International ratings agency Standard and Poor’s (S&P) has maintained The Bahamas’ sovereign credit rating of BB+/stable/B.
“The stable outlook reflects S&P global ratings’ expectation that robust political institutions will anchor fiscal consolidation and moderate economic growth over the next one to two years,” S&P wrote in a credit opinion released last night.
“We could lower our ratings on The Commonwealth of The Bahamas over this period if public finances do not improve as quickly as expected.
“This could result from stagnant economic growth, external shocks, or weakened political commitment.
“The lack of confidence that this may generate could push debt costs higher, leading to a downgrade.
“Conversely, we could raise the ratings over the same time frame if the government reduces the annual increase in general government debt beyond our expectations.
“This, combined with significantly higher economic growth forecasts, could lead to an upgrade.”
The Bahamas’ national debt stood at almost $8 billion.
S&P added that The Bahamas’ credit rating reflects its high external liquidity needs, rising debt levels and slow growth economy, which lost its competitiveness over the past decade.
“This deterioration has led to weakened public finances and higher debt levels,” S&P said.
“Nevertheless, the country’s strong institutional foundation continues to provide necessary checks and balances that have prevented further erosion to creditworthiness.
“We expect the government to continue to progress toward its fiscal sustainability goals, which should support economic growth.
“Nevertheless, it will take time to reach the government’s target deficit and debt ratios, in our view.
“We believe that stronger tourism activity will bolster economic growth in 2018, following a return to growth in 2017, supported by the opening of Baha Mar. Longer-term growth prospects will depend on success in attracting new investment.”
S&P noted that the opening of Baha Mar dramatically boosted the number of hotel rooms on New Providence.
“This increase in hotel rooms is offset slightly by the closures of hotels elsewhere, notably in Grand Bahama following the 2016 hurricane season,” S&P said.
“While the government has purchased the Grand Lucayan hotel and plans to sell it to another operator quickly, it remains partially closed.
“Nonetheless, we believe new room capacity in New Providence and ongoing tourism projects will lead to slightly higher real GDP growth, averaging 1.4 percent annually, over the next three years.
“However, intensifying regional competition in tourism, exposure to weather-related shocks, high energy costs, still-high nonperforming loans that clog private-sector lending, and high household indebtedness will continue to constrain growth.”

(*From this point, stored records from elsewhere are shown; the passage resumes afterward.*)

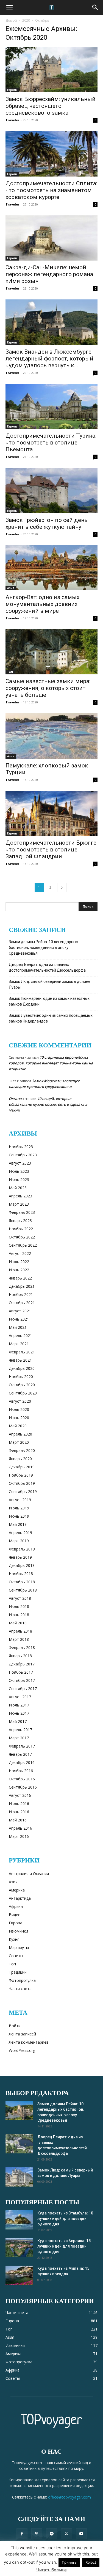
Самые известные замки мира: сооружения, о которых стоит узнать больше (47, 688)
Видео (15, 1914)
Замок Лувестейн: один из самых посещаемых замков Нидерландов (51, 1018)
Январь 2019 (20, 1557)
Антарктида (20, 1898)
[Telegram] (51, 2533)
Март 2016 (19, 1836)
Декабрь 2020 (22, 1368)
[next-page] (61, 887)
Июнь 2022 (19, 1269)
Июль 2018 (19, 1606)
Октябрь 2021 (22, 1302)
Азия (10, 588)
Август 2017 (20, 1696)
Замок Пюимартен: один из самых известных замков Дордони (49, 1001)
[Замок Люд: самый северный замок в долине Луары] (19, 2177)
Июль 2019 (19, 1508)
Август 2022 (20, 1253)
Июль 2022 (19, 1261)
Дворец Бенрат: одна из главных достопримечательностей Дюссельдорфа (47, 967)
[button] (9, 7)
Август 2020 (20, 1401)
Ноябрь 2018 (21, 1573)
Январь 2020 (20, 1458)
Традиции (18, 1972)
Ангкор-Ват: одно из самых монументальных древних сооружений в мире (42, 604)
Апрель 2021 (20, 1335)
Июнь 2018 (19, 1614)
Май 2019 (18, 1524)
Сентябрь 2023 (23, 1154)
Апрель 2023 (20, 1196)
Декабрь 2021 (22, 1286)
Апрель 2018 (20, 1631)
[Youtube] (81, 2533)
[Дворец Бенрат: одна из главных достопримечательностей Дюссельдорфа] (19, 2143)
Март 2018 (19, 1639)
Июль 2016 (19, 1803)
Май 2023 (18, 1187)
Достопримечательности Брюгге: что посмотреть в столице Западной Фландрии (51, 849)
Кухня (14, 1939)
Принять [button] (69, 2562)
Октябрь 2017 (22, 1680)
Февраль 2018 (22, 1647)
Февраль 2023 (22, 1212)
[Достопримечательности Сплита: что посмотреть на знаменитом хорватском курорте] (51, 153)
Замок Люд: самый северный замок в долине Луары (49, 984)
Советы (16, 1955)
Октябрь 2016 (22, 1778)
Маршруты (19, 1947)
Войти (15, 2025)
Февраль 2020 (22, 1450)
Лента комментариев (29, 2042)
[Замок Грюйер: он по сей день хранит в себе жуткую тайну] (51, 490)
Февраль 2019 (22, 1549)
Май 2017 (18, 1721)
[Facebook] (21, 2533)
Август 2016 (20, 1795)
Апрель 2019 (20, 1532)
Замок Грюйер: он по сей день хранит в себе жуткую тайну (46, 523)
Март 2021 (19, 1343)
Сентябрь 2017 (23, 1688)
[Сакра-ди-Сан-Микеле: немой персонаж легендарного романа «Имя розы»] (51, 238)
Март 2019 (19, 1540)
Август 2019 (20, 1499)
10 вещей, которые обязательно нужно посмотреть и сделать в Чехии (48, 1104)
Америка (17, 1890)
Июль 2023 (19, 1171)
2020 (26, 20)
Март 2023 (19, 1204)
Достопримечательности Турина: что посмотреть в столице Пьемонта (50, 442)
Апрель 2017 (20, 1729)
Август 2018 (20, 1598)
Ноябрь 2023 (21, 1146)
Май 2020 (18, 1425)
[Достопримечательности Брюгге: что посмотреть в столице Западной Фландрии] (51, 813)
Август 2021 (20, 1310)
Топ (10, 672)
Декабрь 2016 (22, 1762)
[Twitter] (66, 2533)
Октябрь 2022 (22, 1237)
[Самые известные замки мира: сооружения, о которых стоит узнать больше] (51, 651)
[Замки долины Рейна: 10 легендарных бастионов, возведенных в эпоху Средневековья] (19, 2110)
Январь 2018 (20, 1655)
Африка (16, 1906)
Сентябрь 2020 (23, 1393)
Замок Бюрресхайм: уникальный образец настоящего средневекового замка (50, 106)
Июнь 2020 (19, 1417)
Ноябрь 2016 (21, 1770)
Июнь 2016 (19, 1811)
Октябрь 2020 (22, 1384)
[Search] (95, 7)
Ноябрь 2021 (21, 1294)
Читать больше (51, 2569)
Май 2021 (18, 1327)
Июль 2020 (19, 1409)
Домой (11, 20)
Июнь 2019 (19, 1516)
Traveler (12, 120)
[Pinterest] (36, 2533)
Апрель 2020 (20, 1434)
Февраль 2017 (22, 1746)
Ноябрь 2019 (21, 1475)
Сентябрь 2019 (23, 1491)
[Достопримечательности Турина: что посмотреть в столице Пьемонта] (51, 406)
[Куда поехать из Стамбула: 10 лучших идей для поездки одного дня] (19, 2220)
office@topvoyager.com (69, 2497)
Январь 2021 (20, 1360)
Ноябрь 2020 (21, 1376)
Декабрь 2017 (22, 1664)
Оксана (15, 1098)
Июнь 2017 (19, 1713)
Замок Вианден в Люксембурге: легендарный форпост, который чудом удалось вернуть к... (49, 358)
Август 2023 (20, 1163)
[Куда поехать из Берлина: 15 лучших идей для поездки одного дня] (19, 2247)
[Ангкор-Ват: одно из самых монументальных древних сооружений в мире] (51, 567)
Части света (20, 1988)
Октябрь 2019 (22, 1483)
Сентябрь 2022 (23, 1245)
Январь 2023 (20, 1220)
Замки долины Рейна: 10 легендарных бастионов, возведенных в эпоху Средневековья (43, 947)
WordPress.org (22, 2050)
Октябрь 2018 (22, 1581)
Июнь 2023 (19, 1179)
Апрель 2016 (20, 1828)
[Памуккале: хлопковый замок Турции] (51, 735)
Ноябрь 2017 (21, 1672)
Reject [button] (90, 2562)
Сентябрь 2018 (23, 1590)
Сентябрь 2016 (23, 1787)
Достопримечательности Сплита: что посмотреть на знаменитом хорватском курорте (51, 190)
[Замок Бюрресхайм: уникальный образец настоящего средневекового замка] (51, 69)
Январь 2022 (20, 1278)
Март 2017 (19, 1737)
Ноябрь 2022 (21, 1228)
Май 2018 (18, 1622)
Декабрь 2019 (22, 1466)
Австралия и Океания (29, 1873)
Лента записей (22, 2034)
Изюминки (18, 1931)
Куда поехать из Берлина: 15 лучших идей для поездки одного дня (64, 2246)
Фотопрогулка (22, 1980)
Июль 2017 (19, 1705)
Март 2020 (19, 1442)
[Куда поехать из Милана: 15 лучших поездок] (19, 2275)
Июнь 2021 (19, 1319)
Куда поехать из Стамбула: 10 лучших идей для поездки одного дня (65, 2218)
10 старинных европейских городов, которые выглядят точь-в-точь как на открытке (51, 1063)
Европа (12, 90)
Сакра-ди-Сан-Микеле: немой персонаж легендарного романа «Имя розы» (49, 274)
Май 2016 (18, 1820)
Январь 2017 (20, 1754)
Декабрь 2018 (22, 1565)
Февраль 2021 (22, 1352)
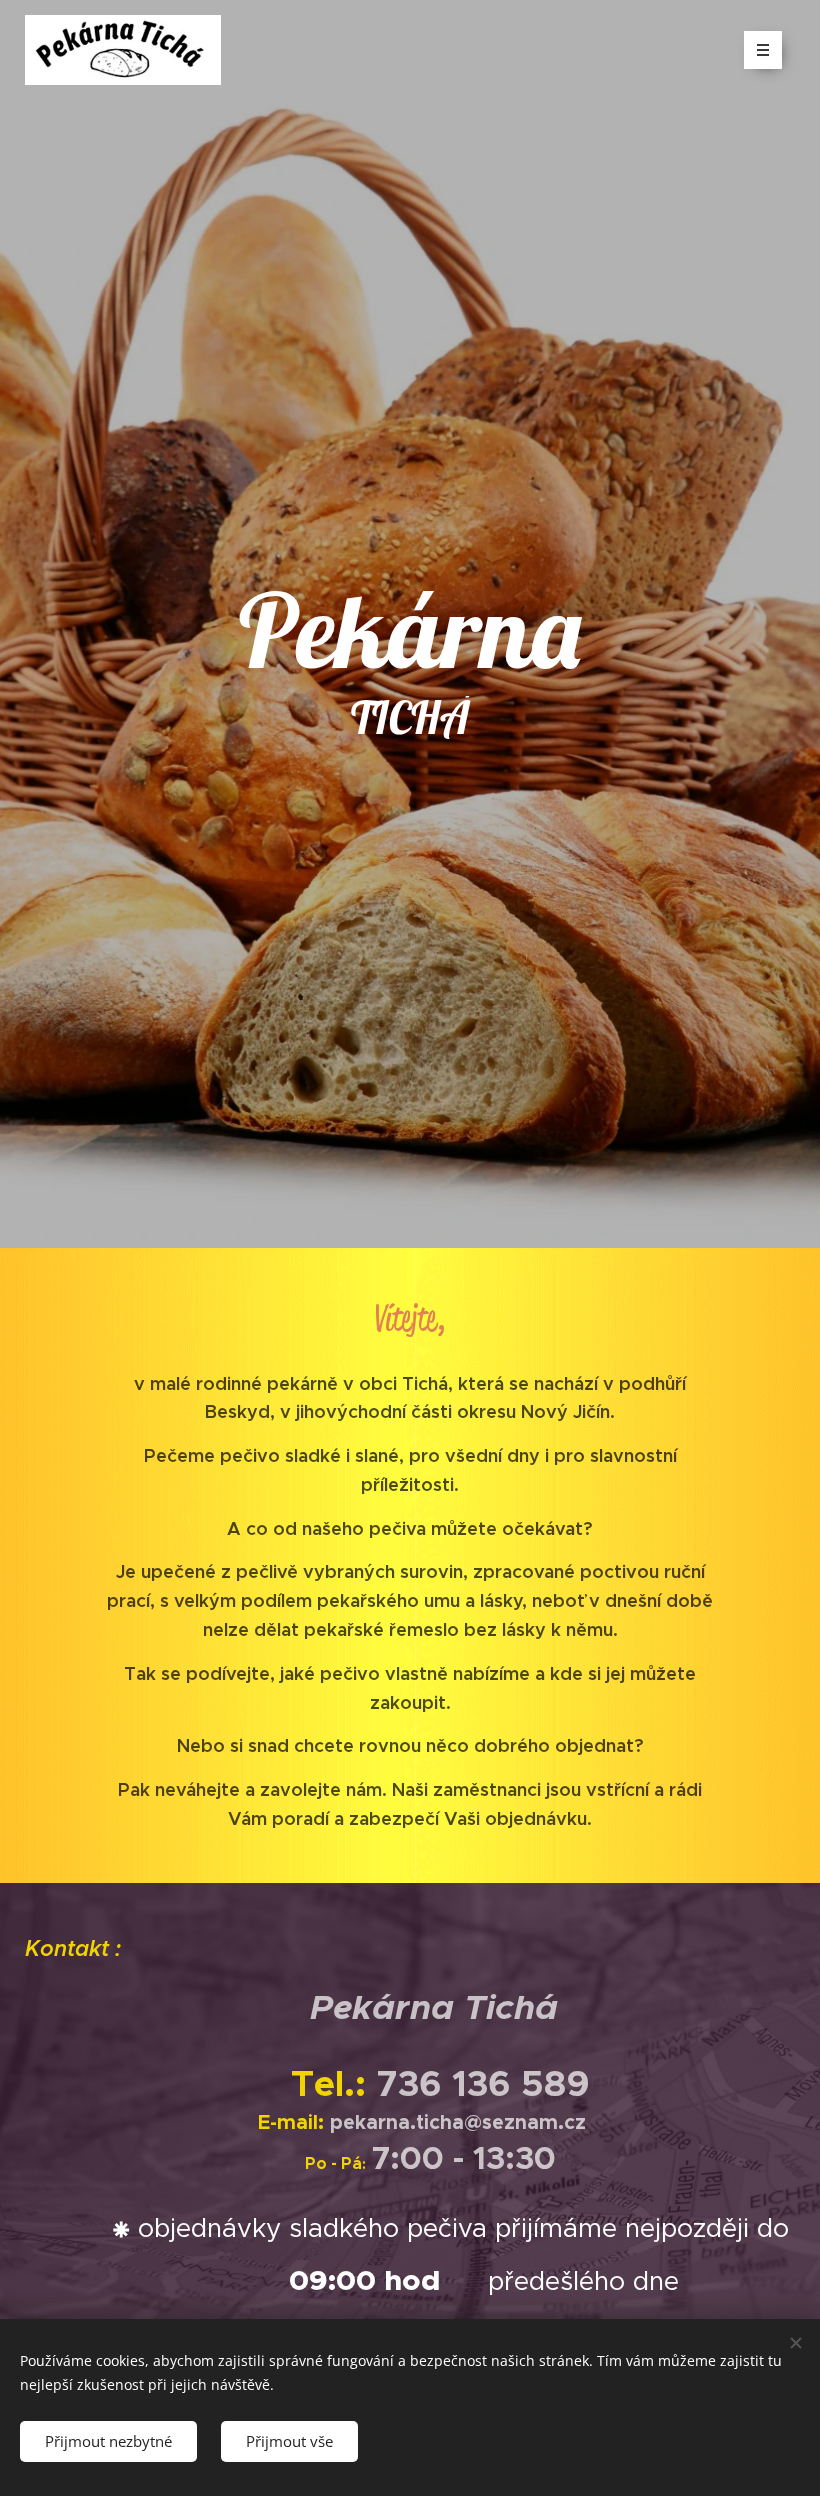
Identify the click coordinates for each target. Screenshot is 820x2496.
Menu (763, 50)
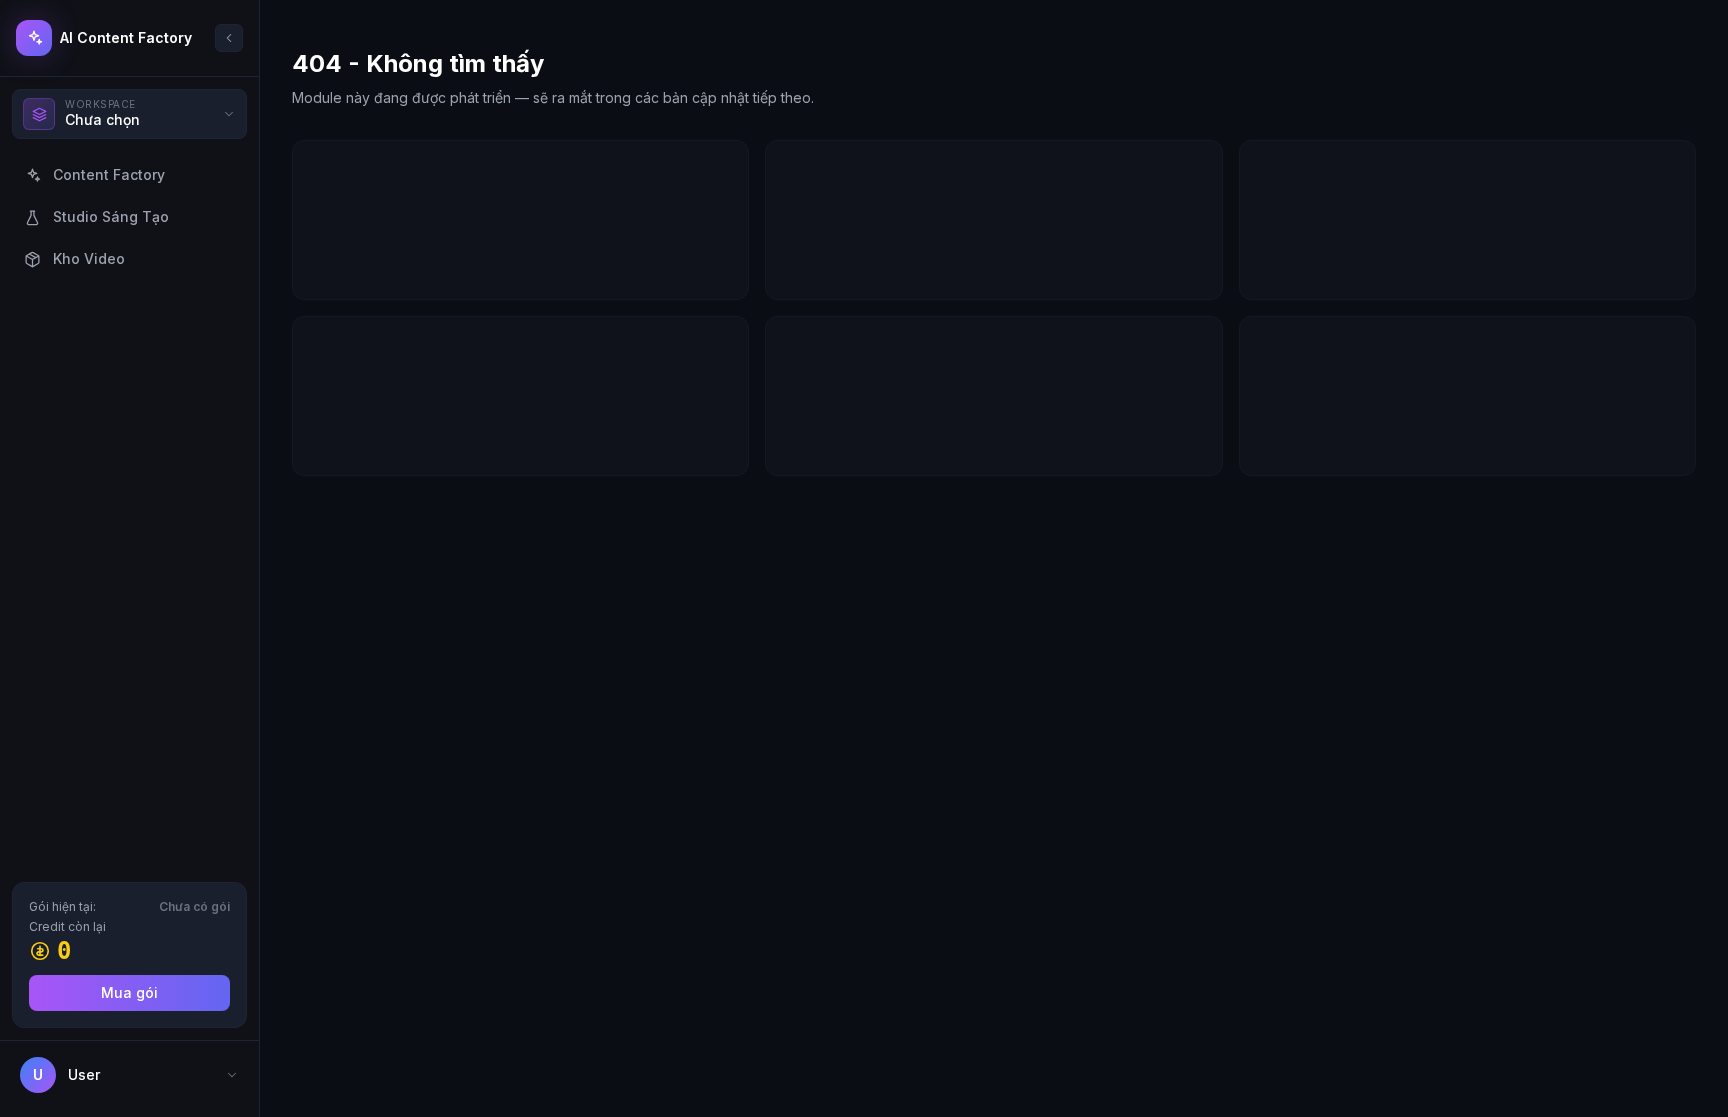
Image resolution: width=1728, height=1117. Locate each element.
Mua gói (129, 992)
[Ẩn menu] (229, 38)
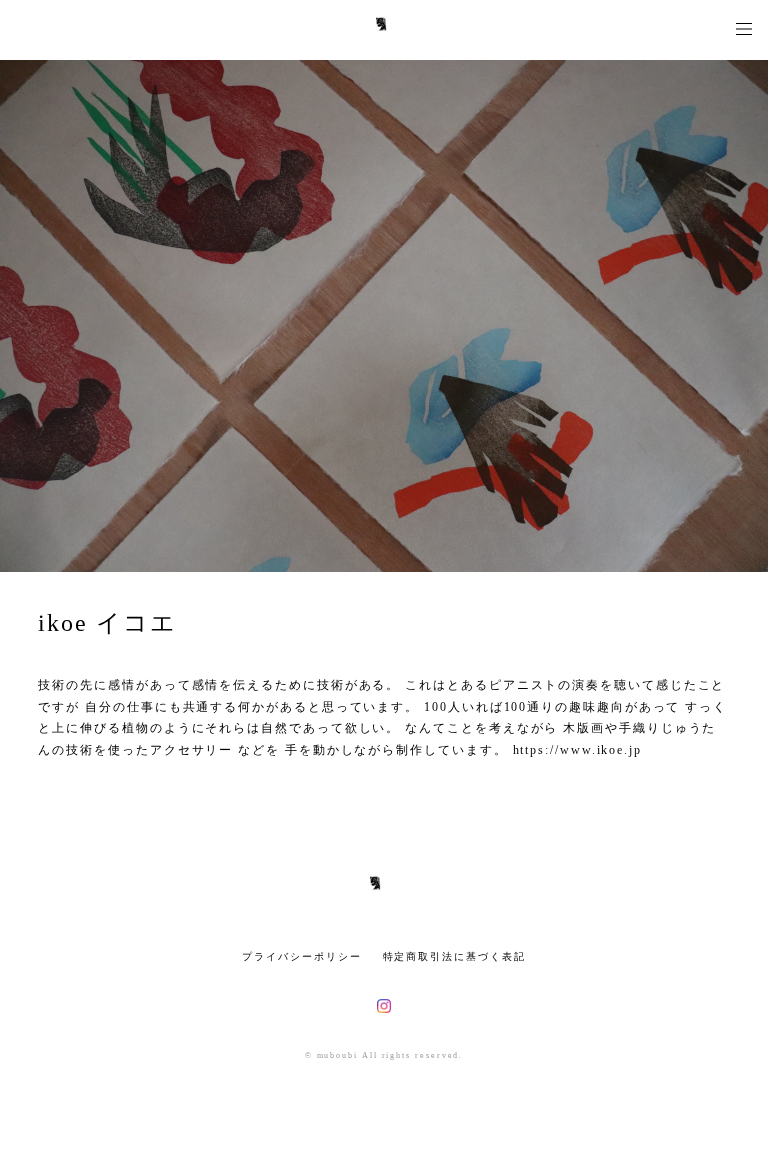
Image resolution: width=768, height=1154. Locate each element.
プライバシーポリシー (301, 956)
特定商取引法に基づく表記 (454, 956)
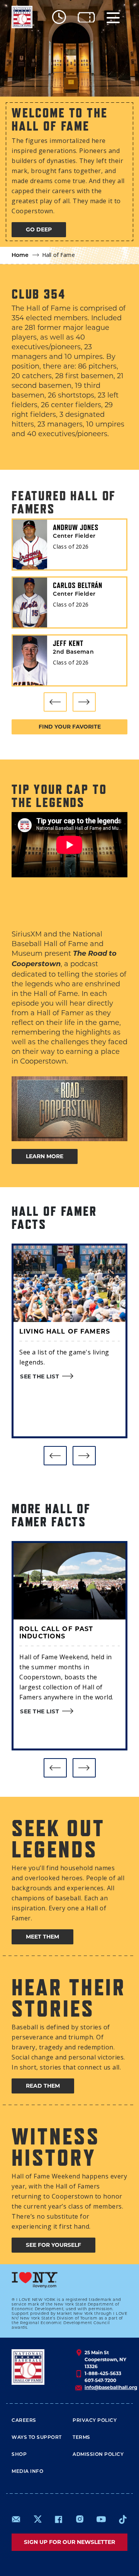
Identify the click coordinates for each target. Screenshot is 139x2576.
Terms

In a statement, the government said it “halted what had become a perpetual cycle of downgrade after downgrade”.
Deputy Prime Minister and Minister of Finance Peter Turnquest said, “Now that the fiscal and economic situation is stabilized, the task remains to maintain fiscal discipline and speed up the pace of economic growth that must be broad and inclusive.
“The S&P report echoed what we have been saying: We must stay the course, for if we waver now, we could undo the progress and diminish the medium to long-term viability of the country.
“This administration takes seriously its core responsibility to be fit and accountable stewards of the fiscal affairs and the long term economic well-being of the nation.”